Records supplied
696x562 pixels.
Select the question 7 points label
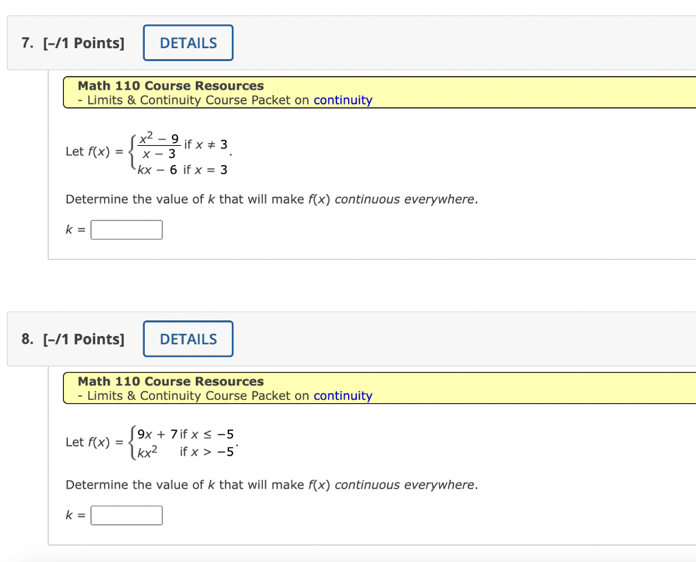85,42
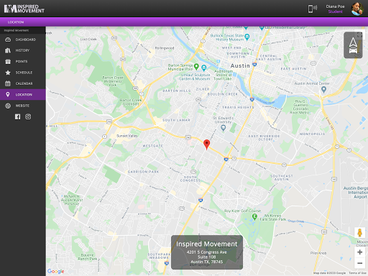Click the driving directions car button

(x=353, y=45)
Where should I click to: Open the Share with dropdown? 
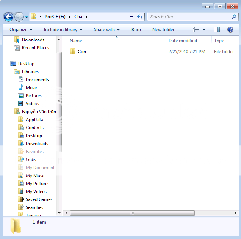106,30
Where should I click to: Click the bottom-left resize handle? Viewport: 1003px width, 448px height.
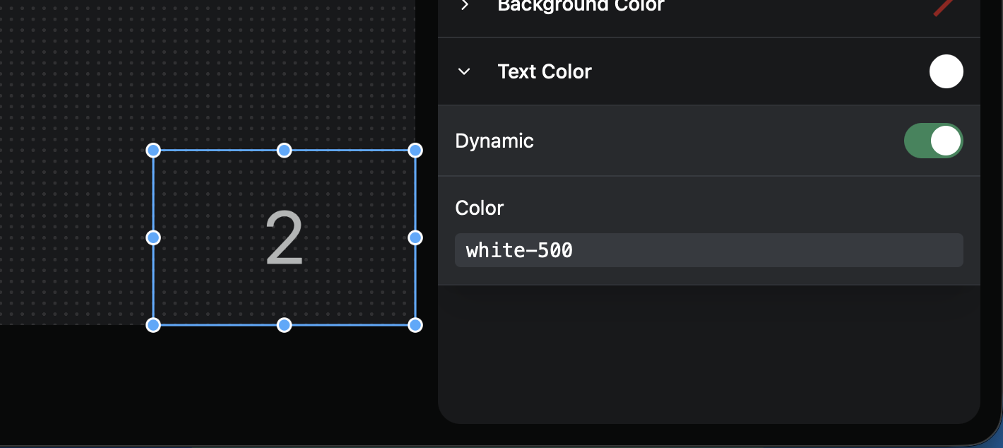click(x=153, y=325)
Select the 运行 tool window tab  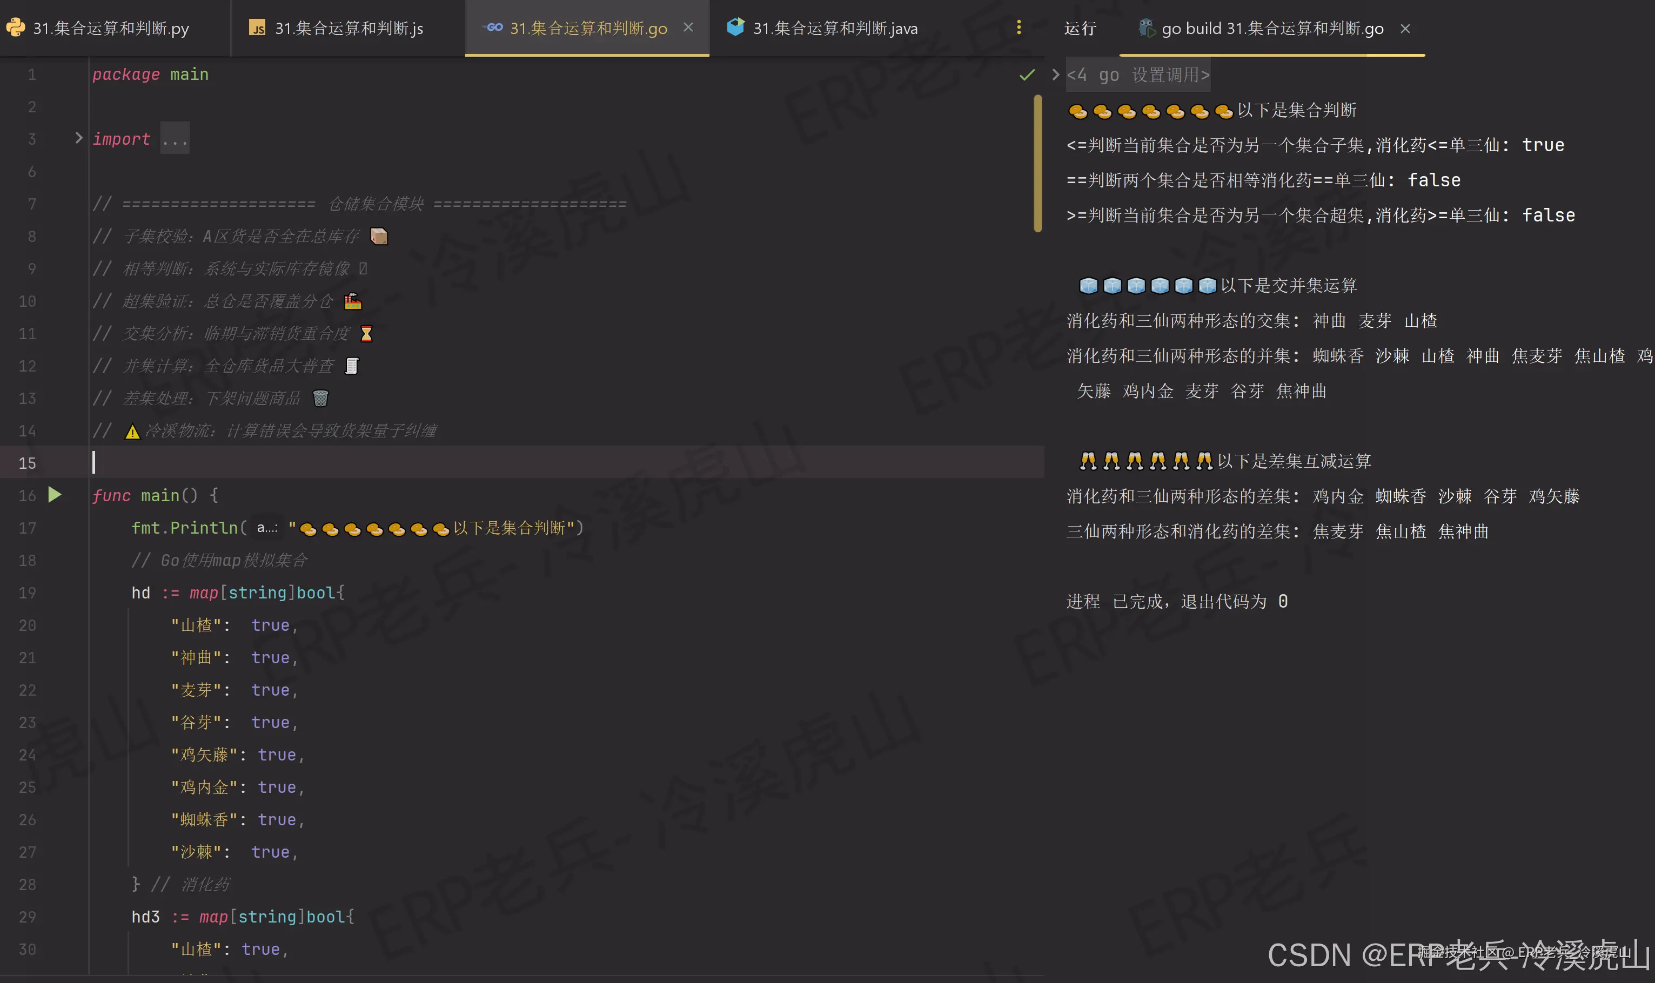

Task description
Write out every line of the items above word for word, omitting the pictures.

Expected answer
696x562 pixels.
Select the question 7 points label
85,42
Click the driving directions car button

(x=353, y=45)
Where should I click to: Open the Share with dropdown? 
106,30
Where should I click to: Click the bottom-left resize handle? Viewport: 1003px width, 448px height.
click(x=153, y=325)
Select the 运行 tool window tab  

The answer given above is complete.